Dr Dana Van Kooy
Visiting Research Fellow, February 2022 - July 2022
Home Institution: Michigan Technological University
Dana Van Kooy (@DanaVanKooy) is Associate Professor of Transnational Literature, Literary Theory and Culture and Director of the English program in the Humanities department at Michigan Technological University in Houghton, Michigan, United States. She is the author of Shelley’s Radical Stages: Performance and Cultural Memory in the Post-Napoleonic Era (Routledge 2016) and the guest editor for a special issue, Teaching Romantic-Period Drama for Romantic Textualities: Literature and Print Culture, 1780-1840 (September 2018). Her articles have appeared in several edited collections and have been published in Studies in Romanticism, The Keats-Shelley Review, Modern Drama, Theatre Journal, and Literature Compass. She was the recipient of the Fulbright National Library of Scotland Scholar Award for 2019-20. Her research interests include theatre history and performance studies, Romanticism, Atlantic studies, Caribbean studies, and environmental humanities.
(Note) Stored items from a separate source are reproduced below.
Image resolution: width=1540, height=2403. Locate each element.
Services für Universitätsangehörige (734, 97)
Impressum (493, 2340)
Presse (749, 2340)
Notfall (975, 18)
Project Title: Atlantic Configurations and the Aesthetics of Disappearance Manuscript
This project is a transnational and interdisciplinary study of the Atlantic world from 1745 to 1845. It examines the construction, proliferation, and circulation of characters and landscapes to describe the Atlantic world, its topography, and its peoples. Scanning the Atlantic from Scotland and Ireland to the Americas and the Caribbean, artists and writers adopted cultural and geographical configurations and deployed aesthetic frameworks, like the picturesque, to depict the Atlantic world and the changing relationships between its peoples in the colonial period. Tracing the aesthetic interplay of these texts and images in terms of different populations and geographical locales, Professor Van Kooy explores and explains how these cultural productions reiterated and countered the aesthetics of disappearance that cheapened and devalued humanity, labour, and land, replacing ecosystems with agrosystems, and displacing emerging democracies with what Achille Mbembe refers to as “necropolitics.”
While working in Edinburgh, Professor Van Kooy’s research focus will be James Grainger’s georgic poem, The Sugar Cane (1764) and J.C Cross’s pantomime, Harlequin Highlander; or, Sawney Bean’s Cave (1798). She is specifically interested in how these writers employed georgic poetry and pantomime to create modern fictions of identity, collectivity, and place within the contexts of colonization.